A.B. walks over, grabbing the side sticking out of the ground. “It looks like monkey bars,” she says as B.L. grabs the other side.
They look at each other and pull. Nothing budges. They both position their feet and put all of their strength into it, sticks falling away and dirt flying into the air. The other side finally creaks and erupts out of the ground like a geyser. A.B.’s foot slips in the leaves and she gasps as she hits B.L. who tumbles down after her.
They both lay in the dirt under the monkey bars, stunned. From the sky, they imagine that it would look like they were hanging off the bars, just playing together to see who could keep their grip the longest. But they are not, they are instead staring at the clouds in awe, breathing heavily with their hands shaking. And after the initial terror disappears, A.B. sits up, her scarf covered in brown specks of dirt.
B.L. rubs her ankle where A.B. had slid into her, a footprint etches across her jeans like a map to nowhere.
“Sorry,” A.B. says, glancing at the other girl.
B.L. giggles. “It’s all good.” She pushes her palm against the dirt in an effort to stand up, feeling a slimy blob wriggle through her fingers.
“Ew!” B.L. yells, flinging her hand off the ground and shaking it in the air. The girls look down, eyes big in disbelief. Hundreds of worms, snails, ants, and roly polies litter the ground like squirming polka dots trying desperately to seek shelter.
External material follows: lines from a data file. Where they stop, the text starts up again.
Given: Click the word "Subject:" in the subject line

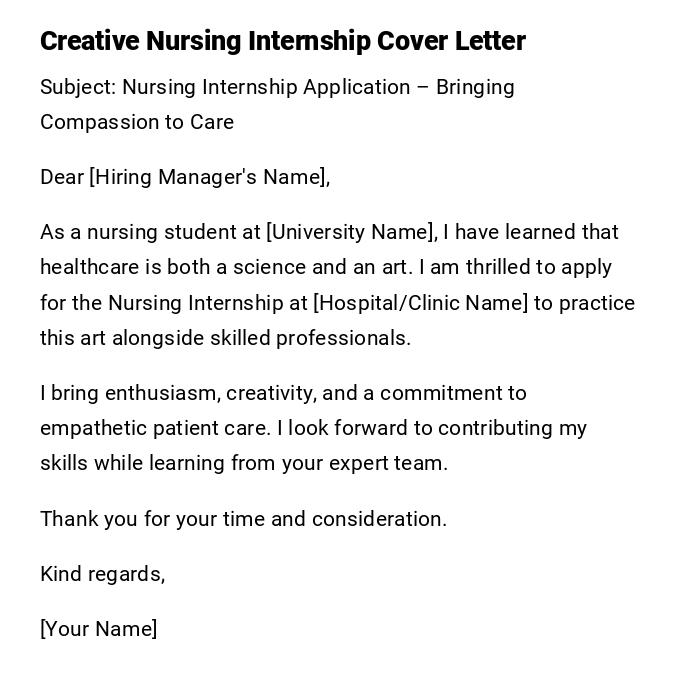Looking at the screenshot, I should (x=78, y=87).
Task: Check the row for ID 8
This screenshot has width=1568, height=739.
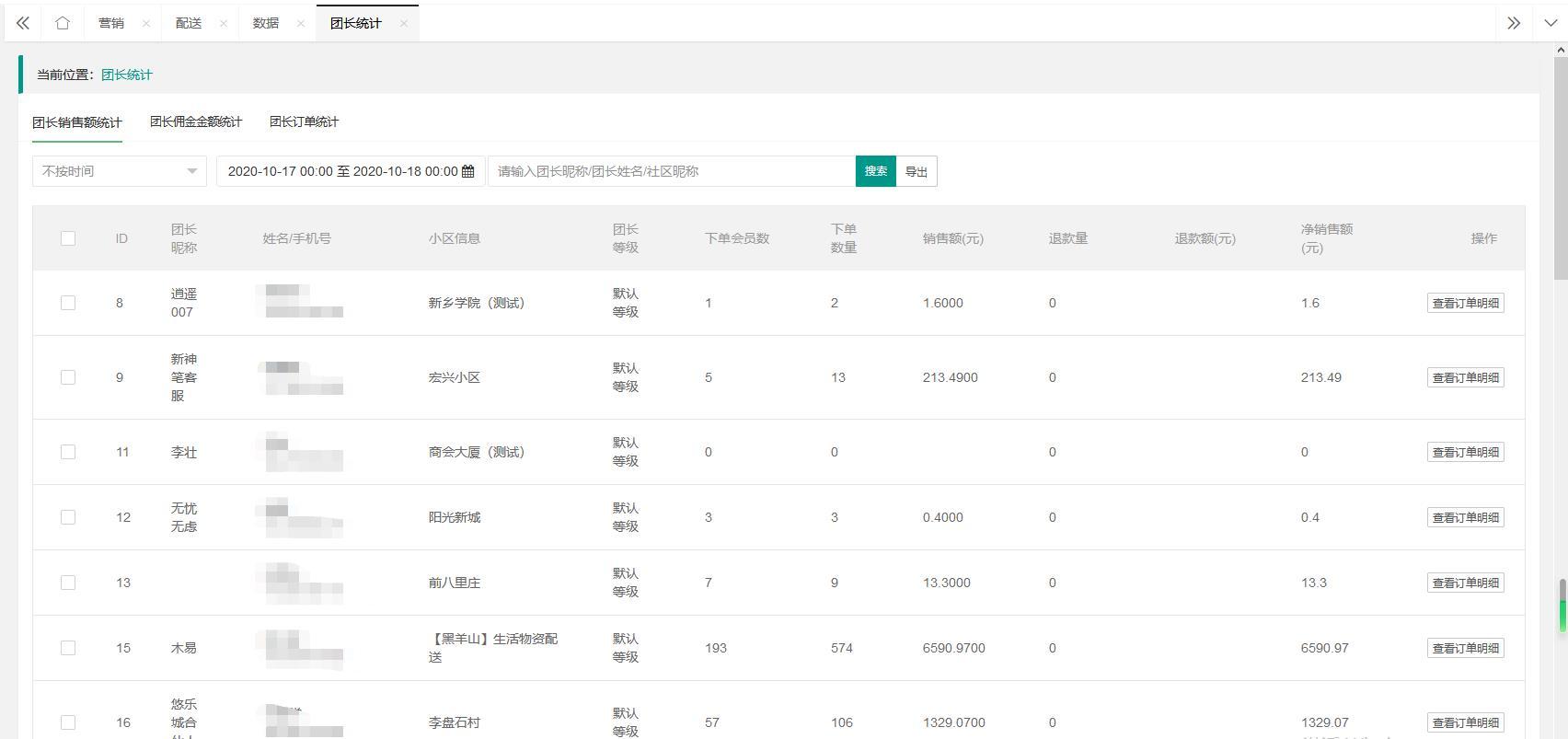Action: pos(68,303)
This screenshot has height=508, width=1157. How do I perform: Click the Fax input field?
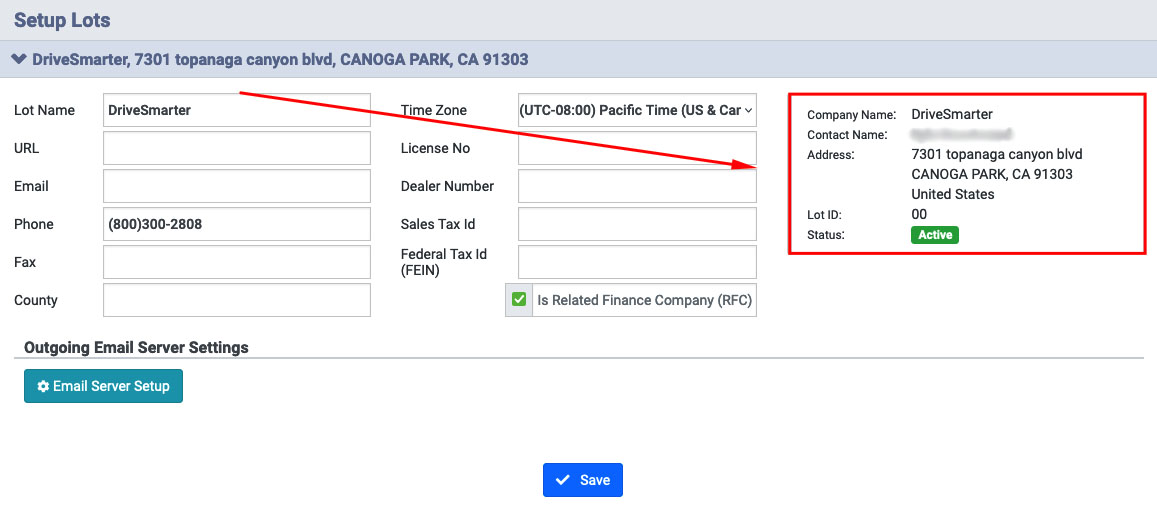(x=236, y=262)
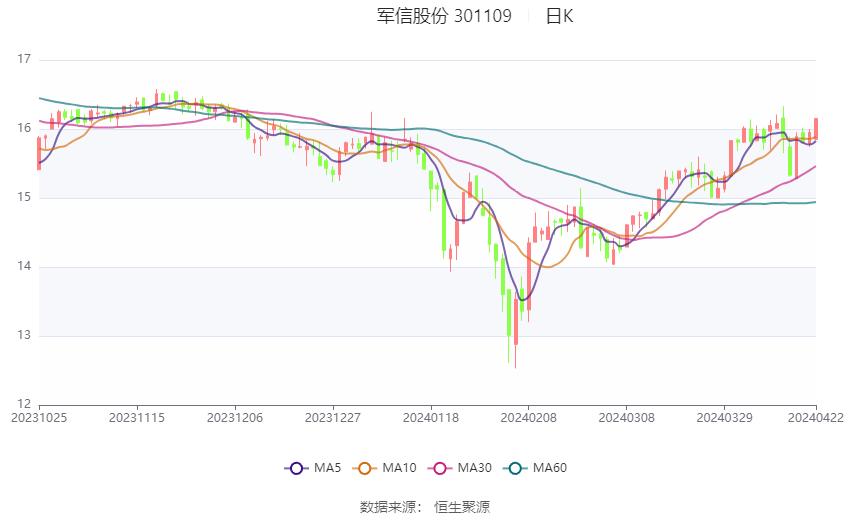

A.B. and B.L. gasp and frantically push themselves off the ground, wiping their jackets off as quickly as they can. The unlucky bunch of bugs that had held onto the girls when they got up, now rained down like waterfalls.
For seconds after, the girls wipe themselves down, not caring about anything else. But a rustle echoes through the trees, and A.B. is the only one who notices. She looks up, forgetting about the insects that weighed her down like anchors.
“Do you hear that?” she asks, grabbing B.L.’s arm and gripping it.
B.L. stares into the sea of wood and leaves where everything is still and quiet. They can’t hear the wind anymore, only the sounds of their own breaths forcing their way out of their lips.
B.L. turns to say no but a deafening rustle vibrates through the trees. Birds flap into the sky from the tops of the branches, leaves fall in bunches, and the wind blows the girls’ hair in circles. They could almost swear they see a figure (just a figure and nothing more), darting through the trunks, skillfully keeping out of sight. They hear another sound behind them, turning as quickly as they can and (maybe) seeing it again. They feel like they’re being watched, eyes boring into them, every little move recorded. So they scream and run towards the school, pushing branches and spiderwebs aside. They feel like they run forever, until finally they burst into the clearing, falling onto the gravel, and freezing in place.
The girls look at each other. A.B. grabbing B.L. and forcing her up, together wheezing in harmony. They make eye contact and A.B. opens her mouth, forcing her words out like they’re glued to the back of her throat.
“The Witches!” she says, eyes wide. “The Witches are real!”